U.S. Postal Serv. v. Postal Regulatory Comm'n

Decision Date30 June 2020
Docket NumberNo. 19-1155,19-1155
Citation963 F.3d 137
Parties UNITED STATES POSTAL SERVICE, Petitioner v. POSTAL REGULATORY COMMISSION, Respondent Association for Postal Commerce, Intervenor
CourtU.S. Court of Appeals — District of Columbia Circuit

Stephan J. Boardman, Attorney, United States Postal Service, argued the cause for petitioner. On the briefs were Redding C. Cates and Morgan E. Rehrig, Attorneys. David C. Belt entered an appearance.

Dennis Fan, Attorney, U.S. Department of Justice, argued the cause for respondent. With him on the brief were Daniel Tenny, Attorney, David A. Trissell, General Counsel, Postal Regulatory Commission, Anne J. Siarnacki, Deputy General Counsel, and Lauren A. D'Agostino, Attorney.

Matthew D. Field and Ian D. Volner, Washington, DC, were on the brief for intervenor Association for Postal Commerce in support of respondent.

Daryl L. Joseffer, Michael B. Schon, and Ashley C. Parrish, Washington, DC, were on the brief for amicus curiae Chamber of Commerce of the United States of America in support of respondent.

Before: Rogers, Griffith, and Rao, Circuit Judges.

Concurring opinion filed by Circuit Judge Rao.

Griffith, Circuit Judge:

When foreigners send mail to the United States by "Inbound Letter Post," they pay their local postal carrier, who bears the cost of delivering that mail to our shores. Inside the country, the Postal Service takes over. Although foreign carriers pay dues to the Postal Service to defray the cost of delivery, those dues—which were previously set largely by the Universal Postal Union (UPU), a component of the United Nations—have long undercompensated the Postal Service to the tune of hundreds of millions of dollars per year. Periodic Reporting Requirements, 83 Fed. Reg. 33,879, 33,883 (July 18, 2018). The Postal Regulatory Commission, which oversees the Postal Service's ratemaking, ordered disclosure of certain financial data related to Inbound Letter Post. The Commission hoped to facilitate public participation in discussions of possible reforms and to help the public understand why Inbound Letter Post was so unprofitable. Seeking to keep that data confidential, the Postal Service petitioned for review. Because we hold that the Commission reasonably ordered disclosure, we deny the petition.

I

The Postal Accountability and Enhancement Act requires the Postal Service to submit an annual compliance report to the Commission. 39 U.S.C. § 3652. The Postal Service may designate information in this report as confidential, id. §§ 410(c)(2), 3652(f)(1), and it bears the "burden of persuasion" that such materials "should be withheld" from the public, 39 C.F.R. § 3007.201(a). In deciding whether the Postal Service has met this burden, the Commission must "balance the nature and extent of the likely commercial injury to the Postal Service against the public interest in maintaining the financial transparency of a government establishment competing in commercial markets." 39 U.S.C. § 504(g)(3)(A).

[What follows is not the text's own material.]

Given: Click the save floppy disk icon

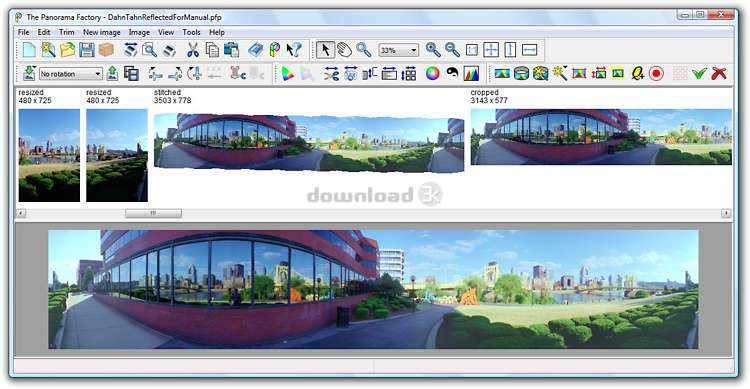Looking at the screenshot, I should pos(87,50).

After reviewing the Postal Service's 2018 compliance report, the Commission voted to disclose revenue, volume, cost, and contribution data for Inbound Letter Post. The Commission reasoned that the public had a "vital" interest in disclosure because Inbound Letter Post "threaten[ed] the financial integrity of the Postal Service." J.A. 649, 651. If foreign mailers didn't pay their fair share, the Postal Service would need to charge domestic mailers more or cannibalize profits from other ventures to make up the difference. Moreover, artificially low rates for Inbound Letter Post "distort[ed] competition" from domestic shipping companies. J.A. 625. Finally, releasing the data would facilitate public participation in discussions over how best to reform the payment structure for Inbound Letter Post. At the time, the UPU set the default rates that applied in the absence of any superseding international agreement. Because the UPU's rates failed to compensate the Postal Service, the President had announced that the United States would withdraw from the UPU unless the UPU allowed it to set its own rates.

As to commercial harm, the Commission asserted that the Postal Service had failed to "explain how competitors, suppliers, or anyone else would be able" to use the data "to identify opportunities to divert business from or extract more favorable terms in negotiations with the Postal Service." J.A. 664. Specifically, the Postal Service "[did] not explain how the aggregated historical data would be useful for a competitor in the rapidly evolving market." J.A. 669. And there were "too many unknown variables" for the data to help with "target[ing] specific customers or markets." Id. Finally, since the data was aggregated by the UPU's four country groups, it did not reveal country-specific information and thus would not be particularly useful to foreign nations negotiating with the United States for rates other than the UPU's default rates.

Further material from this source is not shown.